O objetivo principal desta pesquisa foi investigar, por meio da ferramenta qualitativa do Discurso do Sujeito Coletivo, a equipe multiprofissional do ambulatório de pediatria da Faculdade de Medicina de Botucatu e professores de escolas públicas da mesma cidade que têm encaminhado crianças ao ambulatório, a respeito de quais são as suas concepções e práticas sobre o TDAH.

Como objetivos específicos, pretendeu-se investigar se os professores têm sido capacitados a identificar crianças com TDAH; se há um diálogo entre serviços de saúde e escolas; e se os profissionais de saúde prestam assistência de informação e formação nas escolas aos professores.

Portanto, essa pesquisa busca fundamentalmente entender como é concebido o conceito de doença e transtorno pelos profissionais da saúde e da educação; e secundariamente possibilita entender em que medida ocorre ou não um diálogo entre essas instituições, segundo o conceito de intersetorialidade. Utilizou-se para essa pesquisa o seguinte referencial teórico: o modelo biopsicossocial de George Engel (1977).

Como foi explicitado, o TDAH, muitas vezes, é utilizado como uma justificativa do fracasso escolar e de comportamentos como hiperatividade e impulsividade, sem se questionar também as possíveis causas sociais que possam contribuir para tal desempenho da criança. Assim, é na escola que os sintomas se tornam mais evidentes, devido ao baixo rendimento escolar, as dificuldades na realização das tarefas e no cumprimento de regras (MICARONO et. al, 2009)

Como explicita Barkley (2002), considerado a maior autoridade em TDAH, “[...] mesmo que o TDAH esteja entre os transtornos psicológicos infantis mais bem estudados, ainda há muito que meus colegas e eu ainda não sabemos. O TDAH permanece mal-compreendido e controverso nas mentes do público em geral e das autoridades educacionais” (BARKLEY, 2002, p.15). Assim, alguns pesquisadores acreditam que o fato do TDAH tornar-se mal compreendido no ambiente escolar resulta em muitas vezes de a escola preservar certa submissão e aceitação em relação ao discurso médico, sem questionar e dialogar com o mesmo sobre suas possíveis dúvidas e como os professores podem participar e intervir terapeuticamente no

processo educacional dessas crianças (MESQUITA, 2009). Portanto, essa pesquisa vem tentar contribuir no entendimento dessas questões.
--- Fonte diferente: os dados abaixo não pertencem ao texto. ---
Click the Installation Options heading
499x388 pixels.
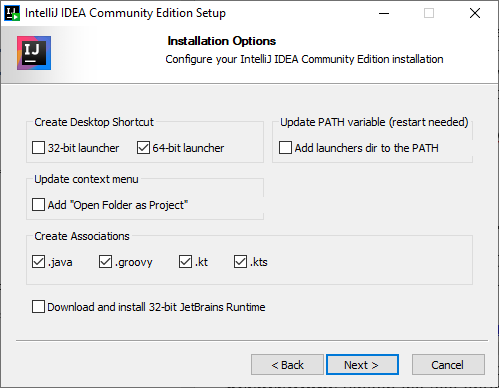(222, 41)
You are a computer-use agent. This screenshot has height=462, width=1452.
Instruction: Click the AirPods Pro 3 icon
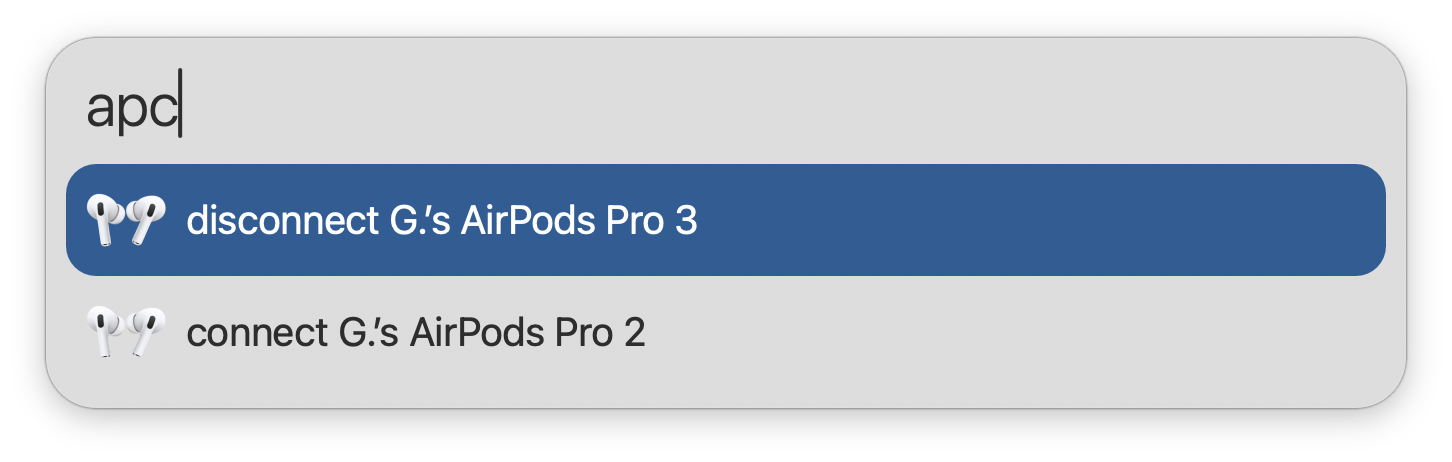click(x=125, y=220)
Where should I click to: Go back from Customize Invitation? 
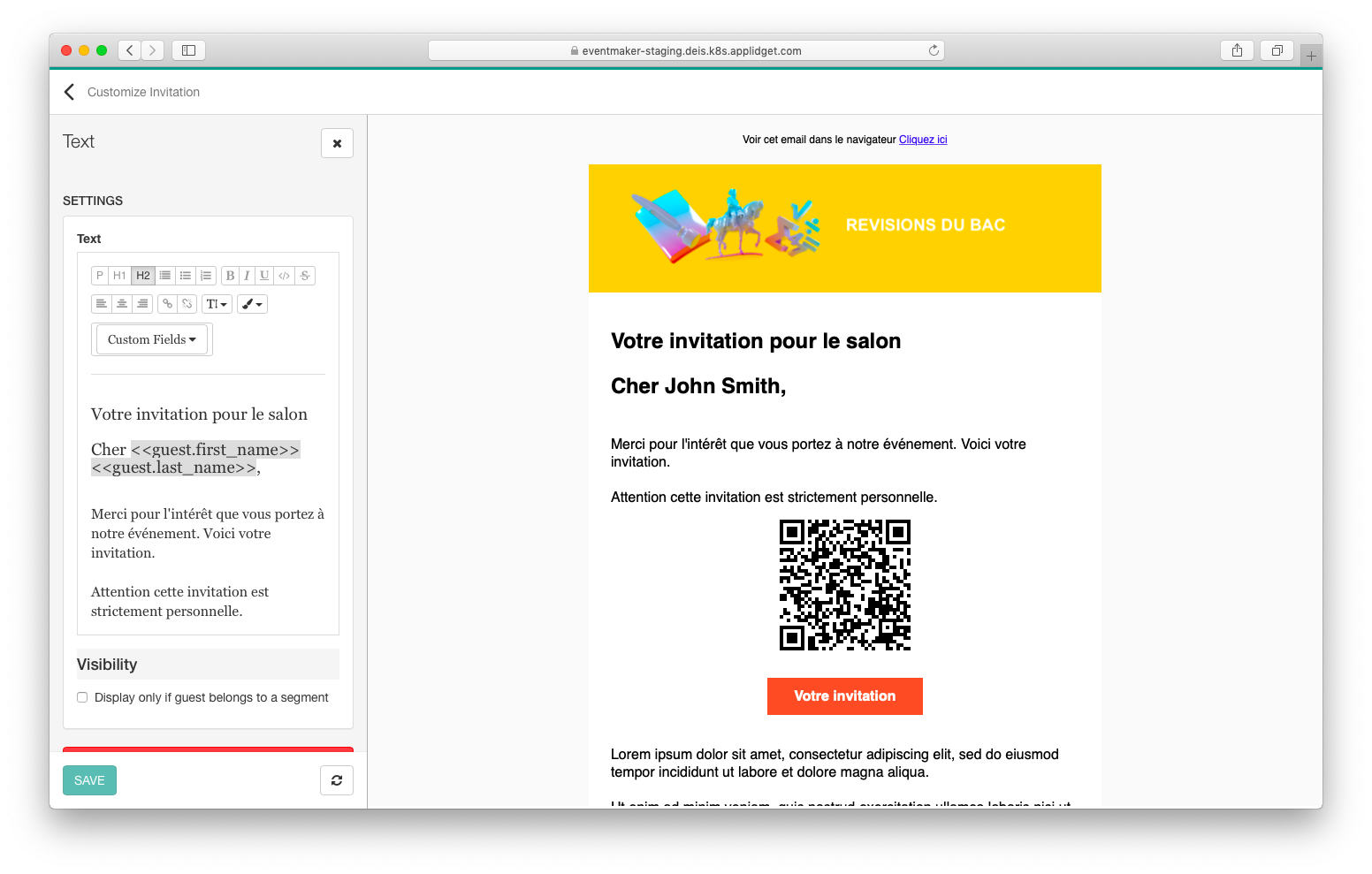[x=70, y=92]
Dessa forma, ao abordar as questões se os professores têm sido capacitados a identificar crianças com TDAH; se há um diálogo entre serviços de saúde e escolas; e se os profissionais de saúde prestam assistência de informação e formação nas escolas aos professores, podemos entender como consequência em que medida o processo de medicalização ocorre no ambiente escolar, pois o professor ao encaminhar o aluno com uma queixa escolar, acreditando na possibilidade de que o mesmo possua unicamente um déficit ou um problema orgânico também contribui e fortalece esse processo. Assim como a formação e/ou capacitação que o professor recebe a respeito dos problemas de aprendizagem podem estar sendo embasadas em uma visão predominantemente biológica.